Anderson was supposed to be a factor against the run, with the versatility to play DT and DE on running downs. He hasn't shown much of anything, and I think the signing of Tyler Brayton is as much to do with questions about Anderson as with Hughes. In all honesty, outside of Freeney/Mathis, John Chick has looked like the best defensive end on the roster. Chick had a solid game against St. Louis, and showed even more against Washington. Again, this was against weaker competition, but I think he's shown enough so far in the preseason to warrant giving him a look against better competition in the next game.

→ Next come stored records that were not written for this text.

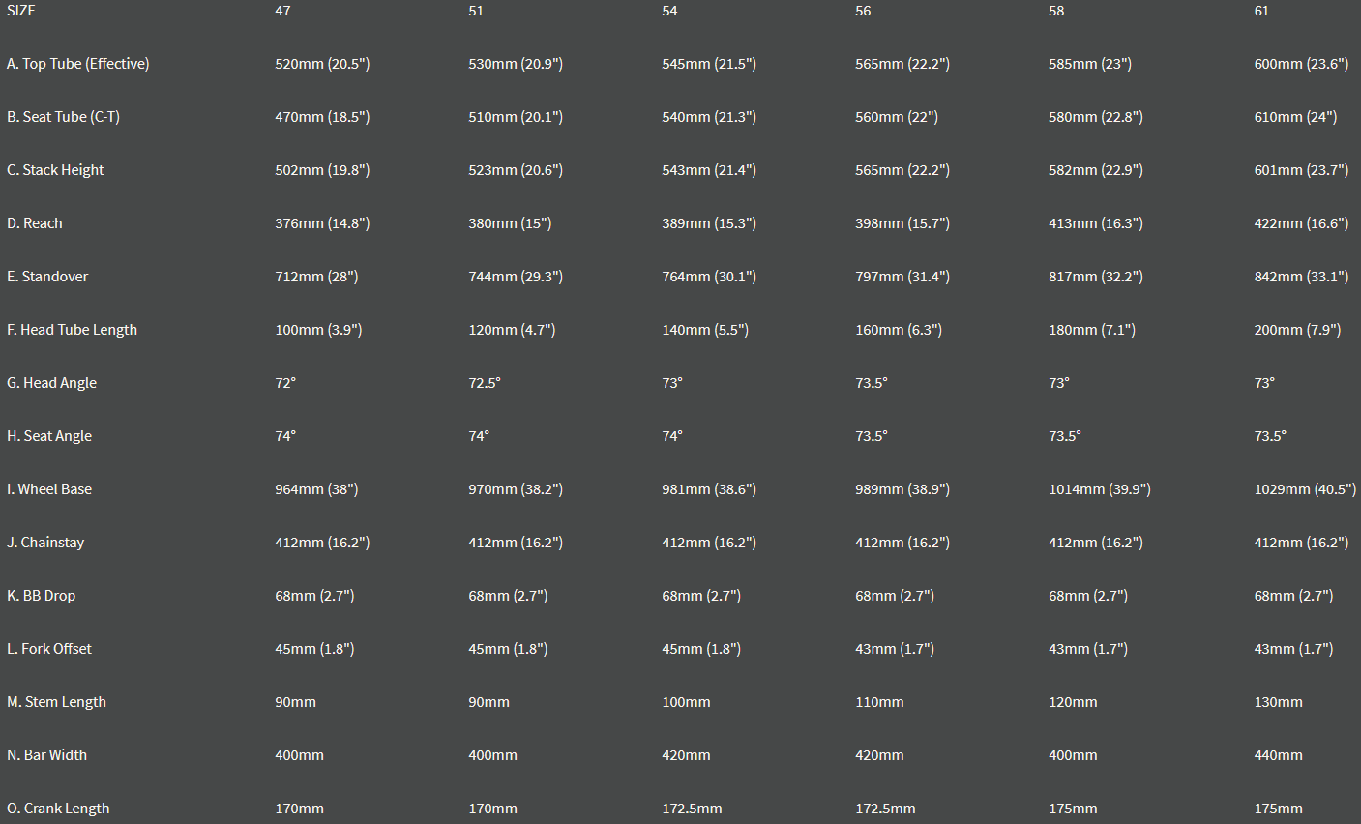Click the 1029mm wheel base value

click(x=1305, y=489)
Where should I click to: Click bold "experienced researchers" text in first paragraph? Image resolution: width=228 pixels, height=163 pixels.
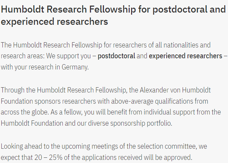(x=185, y=56)
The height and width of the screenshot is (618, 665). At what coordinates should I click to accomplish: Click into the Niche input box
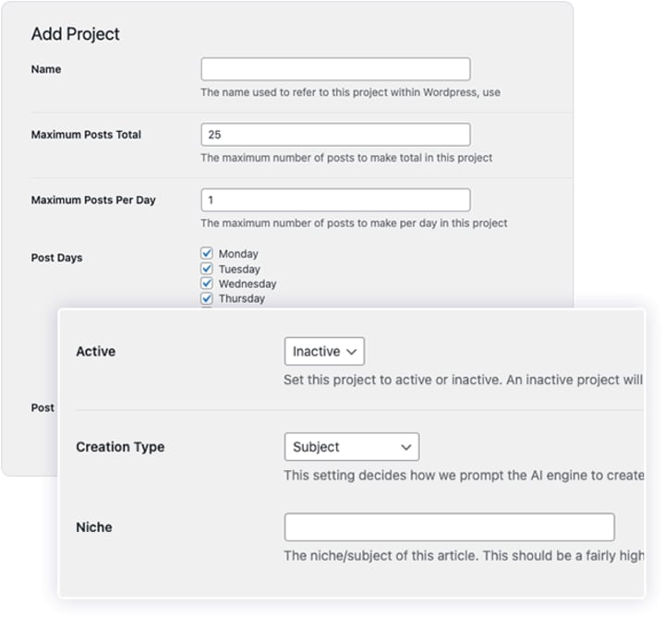[x=449, y=527]
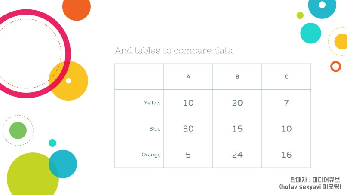Click the cell containing value 7

tap(286, 103)
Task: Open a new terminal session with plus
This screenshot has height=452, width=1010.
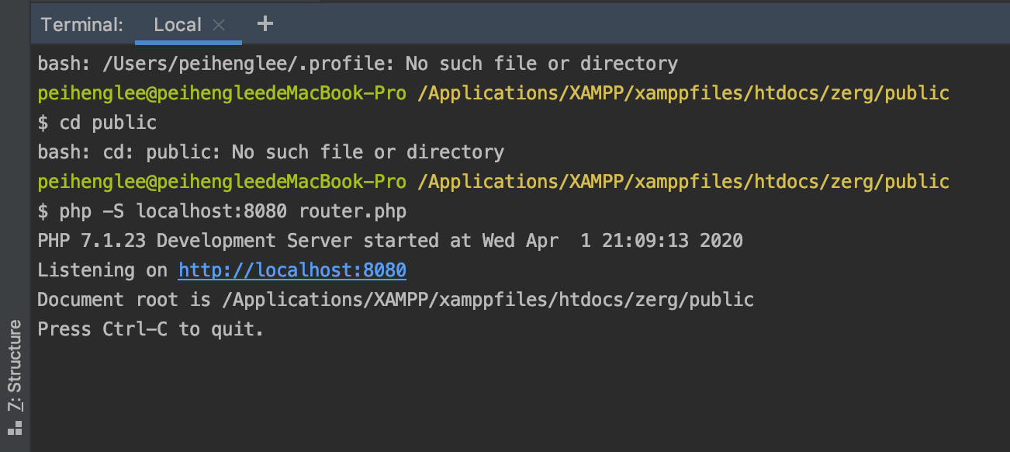Action: click(265, 24)
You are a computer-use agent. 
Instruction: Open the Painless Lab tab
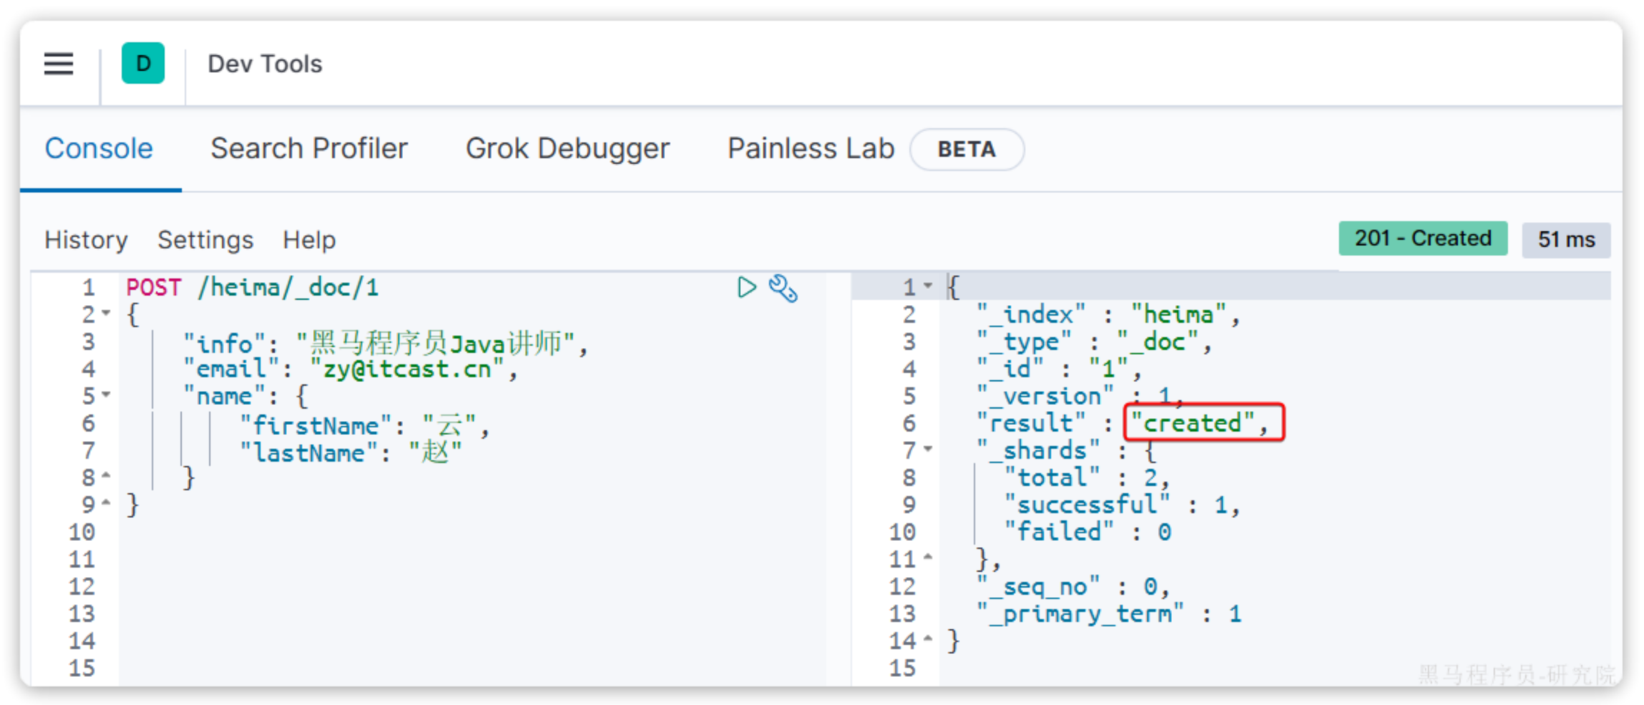[x=811, y=149]
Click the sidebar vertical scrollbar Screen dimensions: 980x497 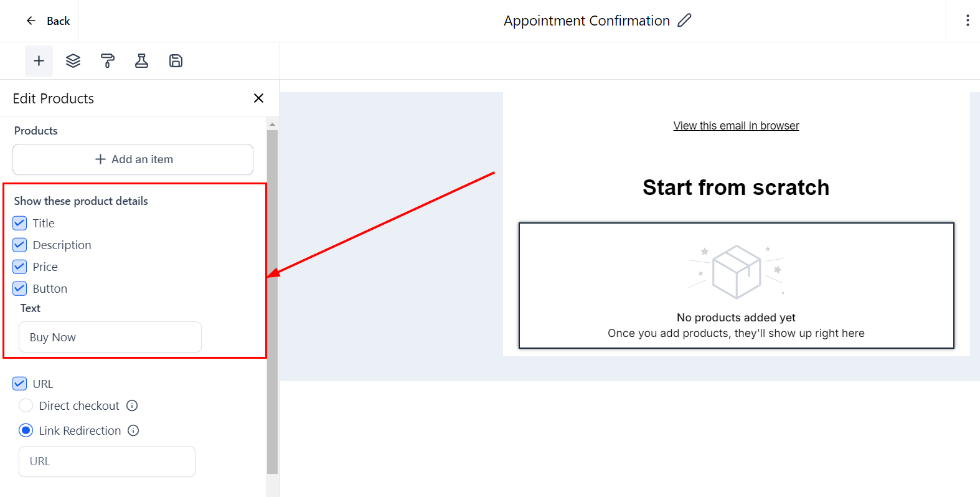[x=272, y=299]
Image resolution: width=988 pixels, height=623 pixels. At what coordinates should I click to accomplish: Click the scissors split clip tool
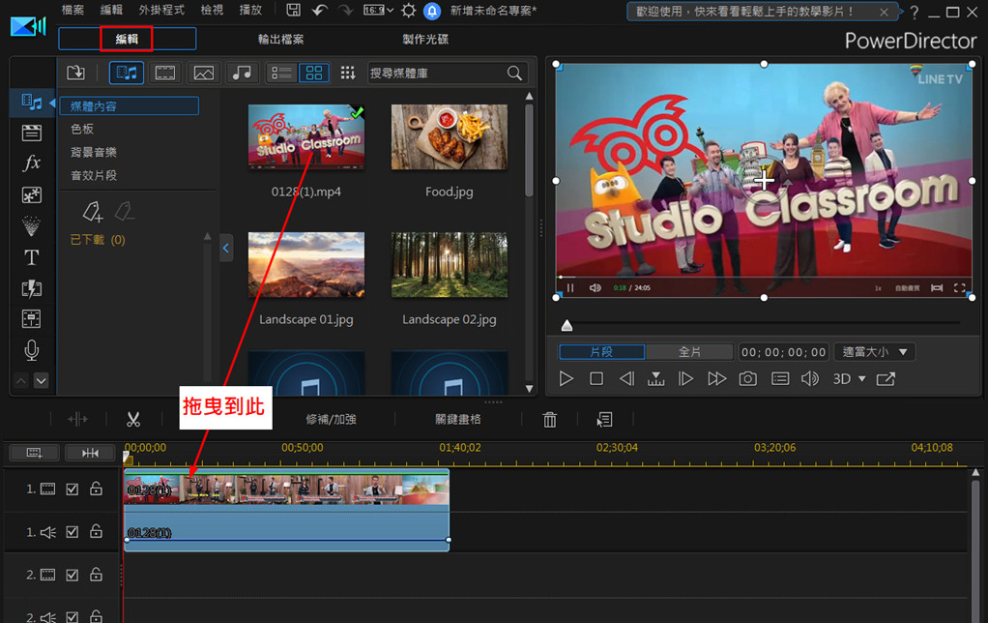click(132, 419)
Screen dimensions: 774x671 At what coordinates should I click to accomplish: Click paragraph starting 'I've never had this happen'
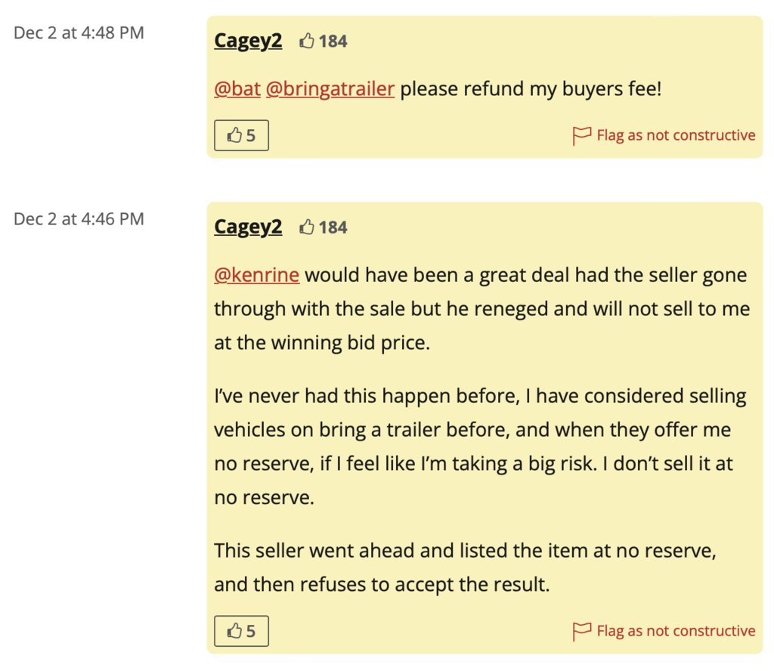(x=480, y=447)
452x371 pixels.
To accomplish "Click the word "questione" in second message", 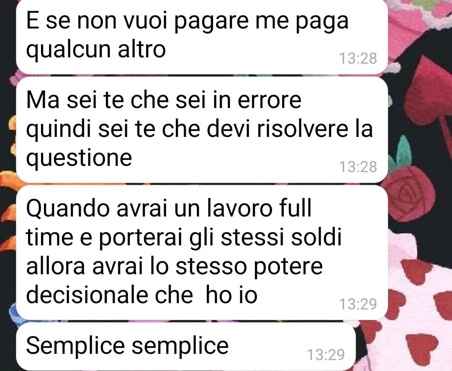I will (x=79, y=158).
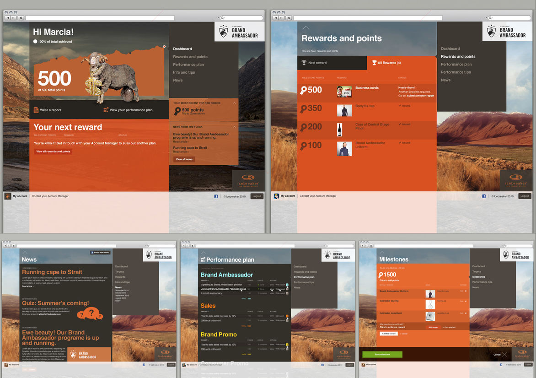Click the X icon next to Cancel in Milestones

[504, 355]
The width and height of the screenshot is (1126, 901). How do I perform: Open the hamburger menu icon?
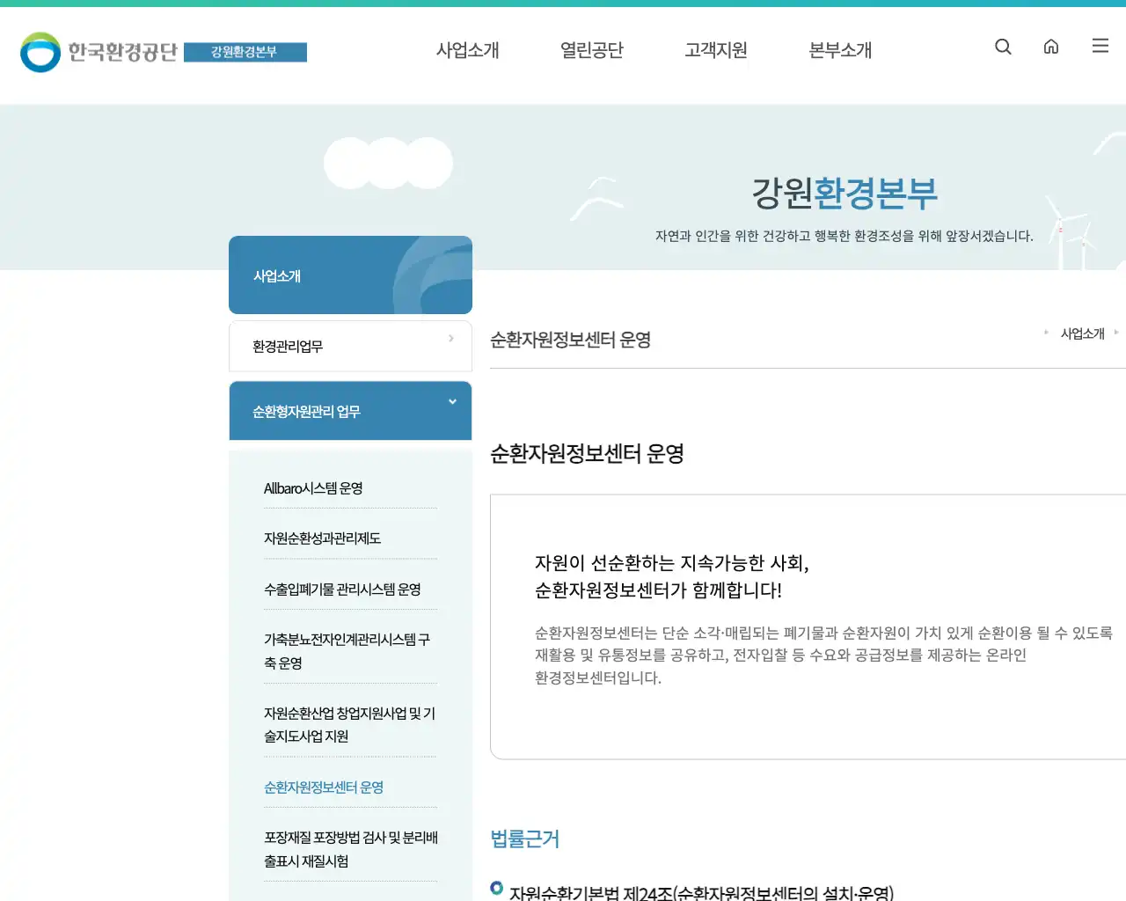[x=1100, y=46]
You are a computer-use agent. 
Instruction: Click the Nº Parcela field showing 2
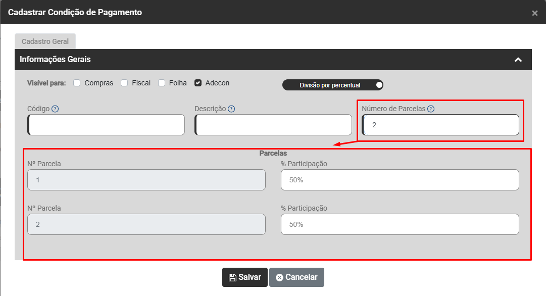point(146,224)
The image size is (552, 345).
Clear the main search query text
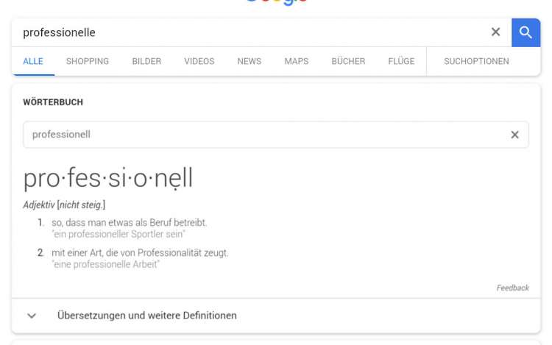[x=495, y=32]
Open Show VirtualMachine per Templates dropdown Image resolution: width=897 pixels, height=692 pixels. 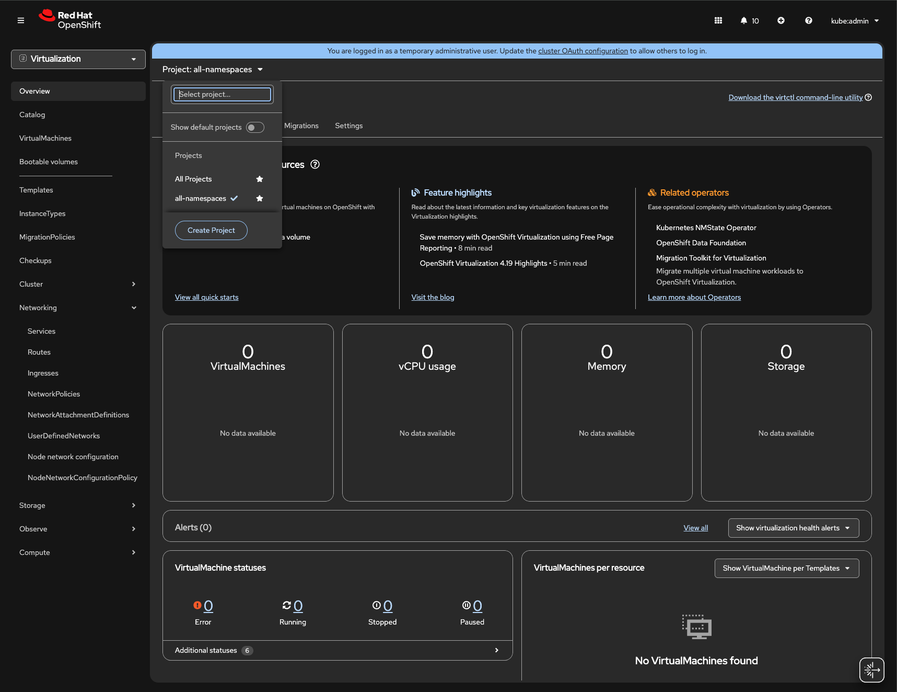(x=786, y=568)
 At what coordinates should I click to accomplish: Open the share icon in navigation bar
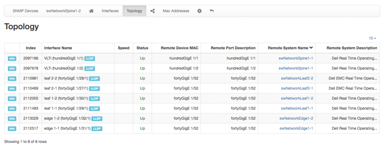coord(152,11)
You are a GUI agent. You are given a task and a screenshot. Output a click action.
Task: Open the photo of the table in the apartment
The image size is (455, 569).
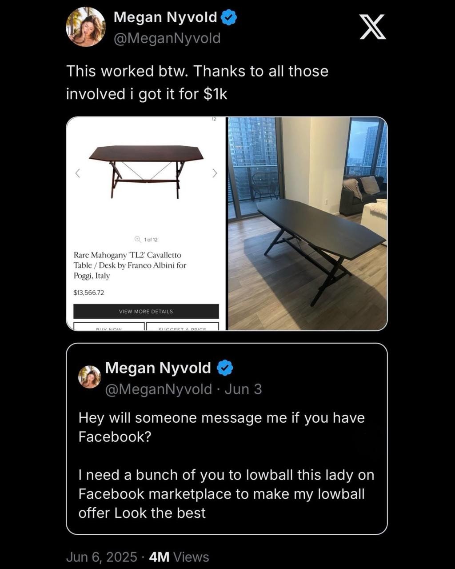click(307, 224)

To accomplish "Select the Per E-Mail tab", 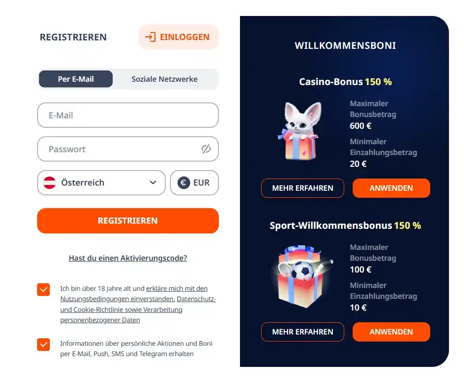I will click(76, 79).
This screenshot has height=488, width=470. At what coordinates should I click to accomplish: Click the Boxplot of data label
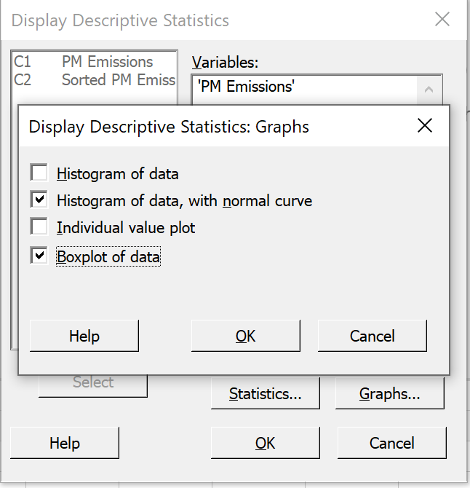point(108,256)
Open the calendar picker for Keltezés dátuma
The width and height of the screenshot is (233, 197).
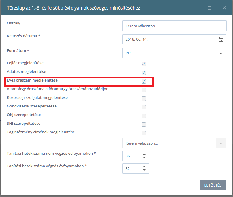point(221,40)
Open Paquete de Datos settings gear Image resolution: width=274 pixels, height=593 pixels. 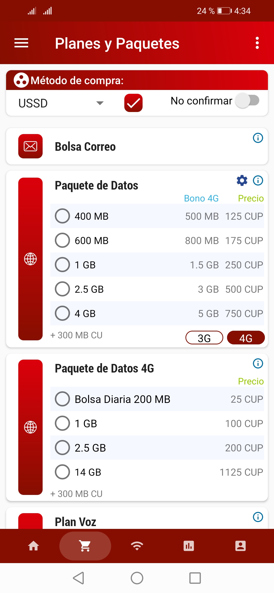[x=242, y=180]
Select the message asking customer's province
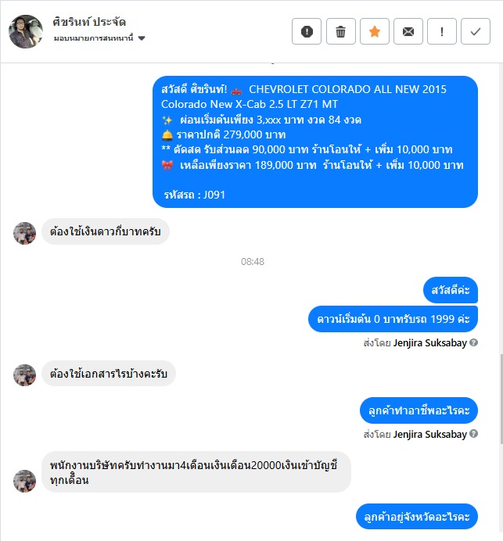The image size is (503, 541). pyautogui.click(x=417, y=517)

Ernie Sims is another question mark. I think he'll be fine once he comes back from his appendectomy, and he's certainly a capable player. My issue is that his weakness is pretty much the same as Conner's. Neither are strong coverage linebackers - an area where Moten excels. Sims will undoubtedly make the roster, mostly due to their not being better options on the roster. Linebacking is an area of strength on the Colts defense, and Sims adds to that strength. This was and still remains a good low-cost signing for the Colts.

Tyler Brayton is the latest pickup, and may end up making the team as well as a sort of hybrid much in the mold of Eric Foster. It's unclear to me at this point that he's an upgrade over Foster, but if he is then it's another victory for the Colts front office. If he's cut by the end of the day, nobody should bat an eye.

Yet, overall, these signings can be considered positive moves from the front office. "How's that?" you might ask, considering I believe 2 out of the 3 could likely be cut. Simply because the moves were smart from the Colts perspective. There was virtually no risk in signing these players, and if even just one of them works out and contributes on the roster, the signings as a whole can only be considered a success. Anyone thinking that the colts were signing 3 quality starters to low-cost contracts with relative ease, simply had unrealistically high expectations. There was a reason all 3 were available for 1-yr low-money contracts - there was a significant chance that all of them were simply not (or no longer) that good.

All in all, if the Colts offseason can be summed up as:

3 starters (Castonzo, Ijalana, Nevis)
1 #2 RB (Delone Carter)
3 solid contributors (Sims, Moten, Lefeged)
1 depth roster addition (Chris Rucker)

for a total of 8 out of 10 moves (5 draft picks, 4 "significant signings", 1 batch of undrafted free agents), early indications would seem to point toward the moves since the end of last season being a success. How much of an impact they will make and the net success of these moves is yet to be seen of course. This early evaluation should not be read as a supposition of success, nor as a prediction that the moves will make the Colts a force to be reckoned with. Rather, I think the moves made so far have been good. I would still like to see a few more moves (shoring up the secondary as the primary objective), but I simply think what has been done so far has been mostly good.

This is a FanPost and does not necessarily reflect the views of Stampede Blue's writers or editors. It does reflect the views of this particular fan though, which is as important as the views of Stampede Blue's writers or editors.